The company is attaching the rugged tags to the rigging equipment it makes, in order to expedite the maintenance and inspection services it provides to customers.
By Claire Swedberg
May 31, 2012West Coast Wire Rope (WCWR) is employing a new metal, ruggedized version of Holland 1916's DataCinch RFID tag to track maintenance records for the equipment that its customers in the logging, construction and marine industries purchase or lease. The firm's rigging equipment is in use throughout Washington, Oregon, California and Alaska, in some very harsh environments.
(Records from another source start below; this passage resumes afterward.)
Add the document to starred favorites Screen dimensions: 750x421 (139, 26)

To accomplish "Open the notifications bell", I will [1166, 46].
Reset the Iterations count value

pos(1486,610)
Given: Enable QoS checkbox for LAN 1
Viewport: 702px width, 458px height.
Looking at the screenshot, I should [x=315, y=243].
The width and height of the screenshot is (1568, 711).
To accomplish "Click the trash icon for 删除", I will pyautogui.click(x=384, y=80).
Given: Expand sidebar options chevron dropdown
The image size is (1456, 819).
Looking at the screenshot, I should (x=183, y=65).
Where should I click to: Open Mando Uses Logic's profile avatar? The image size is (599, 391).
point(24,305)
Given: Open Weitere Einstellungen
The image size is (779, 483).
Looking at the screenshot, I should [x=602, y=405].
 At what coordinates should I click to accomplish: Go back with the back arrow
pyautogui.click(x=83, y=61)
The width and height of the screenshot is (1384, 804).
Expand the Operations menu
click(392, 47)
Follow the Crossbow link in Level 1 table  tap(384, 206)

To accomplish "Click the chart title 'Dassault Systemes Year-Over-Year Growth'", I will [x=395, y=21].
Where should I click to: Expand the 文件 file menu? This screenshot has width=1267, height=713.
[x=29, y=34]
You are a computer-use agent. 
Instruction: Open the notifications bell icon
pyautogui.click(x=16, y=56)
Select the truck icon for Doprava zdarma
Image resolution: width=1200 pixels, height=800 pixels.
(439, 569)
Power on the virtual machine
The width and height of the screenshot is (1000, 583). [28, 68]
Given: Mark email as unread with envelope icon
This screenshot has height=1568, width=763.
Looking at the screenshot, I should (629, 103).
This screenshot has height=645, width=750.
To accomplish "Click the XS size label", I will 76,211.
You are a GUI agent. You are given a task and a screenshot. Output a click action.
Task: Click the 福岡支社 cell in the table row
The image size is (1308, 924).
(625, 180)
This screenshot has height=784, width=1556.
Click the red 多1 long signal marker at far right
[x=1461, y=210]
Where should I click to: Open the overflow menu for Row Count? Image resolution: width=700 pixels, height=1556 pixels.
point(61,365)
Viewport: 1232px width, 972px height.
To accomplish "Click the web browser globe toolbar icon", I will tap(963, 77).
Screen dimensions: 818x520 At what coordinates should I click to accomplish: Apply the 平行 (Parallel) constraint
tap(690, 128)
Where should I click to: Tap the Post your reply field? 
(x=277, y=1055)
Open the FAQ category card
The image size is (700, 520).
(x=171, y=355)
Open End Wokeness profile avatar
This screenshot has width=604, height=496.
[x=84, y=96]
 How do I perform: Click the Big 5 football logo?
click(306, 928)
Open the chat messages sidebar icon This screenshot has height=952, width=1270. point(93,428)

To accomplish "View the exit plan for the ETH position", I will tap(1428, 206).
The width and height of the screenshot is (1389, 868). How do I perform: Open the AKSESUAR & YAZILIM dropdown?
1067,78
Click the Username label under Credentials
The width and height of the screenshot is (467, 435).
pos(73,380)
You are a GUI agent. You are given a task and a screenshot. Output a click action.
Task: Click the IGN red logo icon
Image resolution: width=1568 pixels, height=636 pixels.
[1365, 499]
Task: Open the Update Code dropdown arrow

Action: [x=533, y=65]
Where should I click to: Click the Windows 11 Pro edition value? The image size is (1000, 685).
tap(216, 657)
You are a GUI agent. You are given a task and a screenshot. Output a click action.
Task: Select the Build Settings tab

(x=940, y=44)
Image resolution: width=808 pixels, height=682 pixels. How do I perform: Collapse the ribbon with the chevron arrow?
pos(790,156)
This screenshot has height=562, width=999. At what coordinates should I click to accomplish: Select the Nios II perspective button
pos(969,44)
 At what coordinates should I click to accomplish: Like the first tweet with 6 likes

For the past five years, WCWR's inspectors and maintenance staff have utilized handheld RFID readers to identify each item within the field, and to record the work performed. Recently, WCWR began using Holland 1916's Metal DataCinch tags, which are even more durable, the company reports, and which can withstand physical impacts and water damage that could render a typical RFID tag inoperable.

The Metal DataCinch tag acts as a zip tie, with a metal cable that loops through or around an item, and is then cinched up, locking into place. The tag—a solid block of corrosion-resistant metal measuring approximately one inch in length and width and 0.37 inch in thickness—comes with either a high-frequency (HF) or ultrahigh-frequency (UHF) chip embedded in it, and is encoded with a unique ID number linked to information about the item to which it is attached.


Enbedded in the middle of each Metal DataCinch tag is a passive RFID inlay.

WCWR sells overhead lifting products—such as slings, cable assemblies and railing systems—and then provides inspection services for those goods to its customers, either onsite or by means of a vertical pull-test machine located at its own facility in Oakland, Calif. Typically, information regarding inspections would be tracked manually, using paper and pen. West Coast Wire Rope, however, is utilizing Holland 1916's RFID tags and N4 Systems' Field ID software to create and manage a digital record of when and how each item was inspected or maintained. This, the company explains, provides something that both customers and the Occupational Safety and Health Administration (OSHA) can access, by simply inputting a particular item's serial number into WCWR's Web-based system, or by reading its tag.

When a WCWR inspector is onsite, he or she can utilize a handheld RFID interrogator to capture the ID number of each tagged item scheduled for inspection. That ID is then forwarded via a Wi-Fi connection to a server hosted by N4 Systems. The inspector can proceed to perform any testing or maintenance necessary for that item, and then input that information for storage on N4 Systems' cloud-based server.